Neurosurgical Treatment and Outcomes
Peripheral Rhizotomies
Dystonia in the extremities has been treated by both dorsal and ventral rhizotomies. In 1970, Kottke reported 6 children with dystonia and athetosis who improved after bilateral dorsal rhizotomies of C1-3.13 In 1973, Heimburger and coauthors reported improved dystonia, athetosis, and spasticity in 15 children treated by C1-3 dorsal rhizotomies.14 Fraoli and coworkers performed dorsal rhizotomies of C1-5 in 16 children with dystonia and athetosis and reported moderate improvement in 8, slight improvement in 5, worsening in 2, and death in 1.15 The reason why dorsal rhizotomies would improve dystonia is unclear.

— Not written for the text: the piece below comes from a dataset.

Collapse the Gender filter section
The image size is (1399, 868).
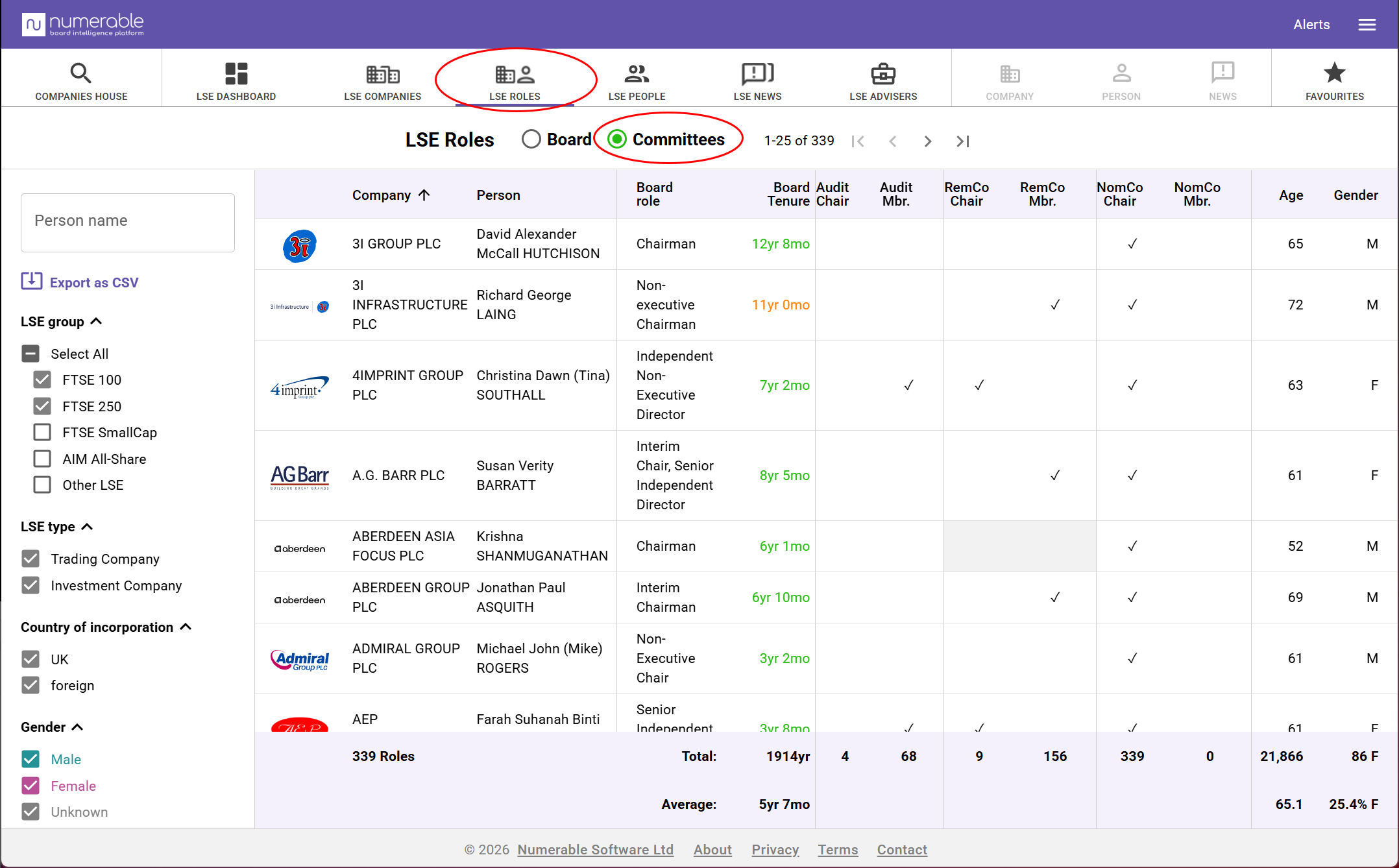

Ventral rhizotomies have been reported in adults with torticollis and recently reported in children. Six children with severe generalized dystonia and spasticity in their extremities who were not candidates for intrathecal baclofen (ITB) were treated with combined dorsal and ventral rhizotomies; improvement was achieved in both dystonia and athetosis.16 In that report, approximately 85% of the ventral roots in either the cervical or lumbar regions were divided, with sustained improvement in dystonia and without adverse side effects. Ventral rhizotomies seem to be appropriate therapeutic options in children with either focal dystonia or dystonia that primarily affects the extremities but leaves the axial musculature relatively unaffected, as well as being appropriate in developing countries without access to ITB and deep brain stimulation (DBS).
Intrathecal Baclofen
The first report of ITB for dystonia was in 1991 by Narayan and colleagues, who used it to treat an 18-year-old with generalized dystonia.17 In 2001, we reported the use of ITB in 86 patients with severe, generalized dystonia; their mean age was 13 years and the dystonia was associated with CP in 71%.18 Responses to ITB were evaluated before pump implantation either by continuous ITB infusions via an external catheter (72%) or by bolus injections (17%); 91% to 93% of the patients responded to the screening doses with a 25% or greater decrease in their preoperative dystonia scores. Pumps were subsequently implanted into 77 patients, and their dystonia scores decreased significantly in comparison to their preoperative scores at a mean follow-up of 29 months. Subjectively, parents and patients reported improved ease of care and quality of life in 86%, improved speech in 33%, and improved extremity function in approximately a third. Side effects of ITB occurred in 26% and complications in 38%.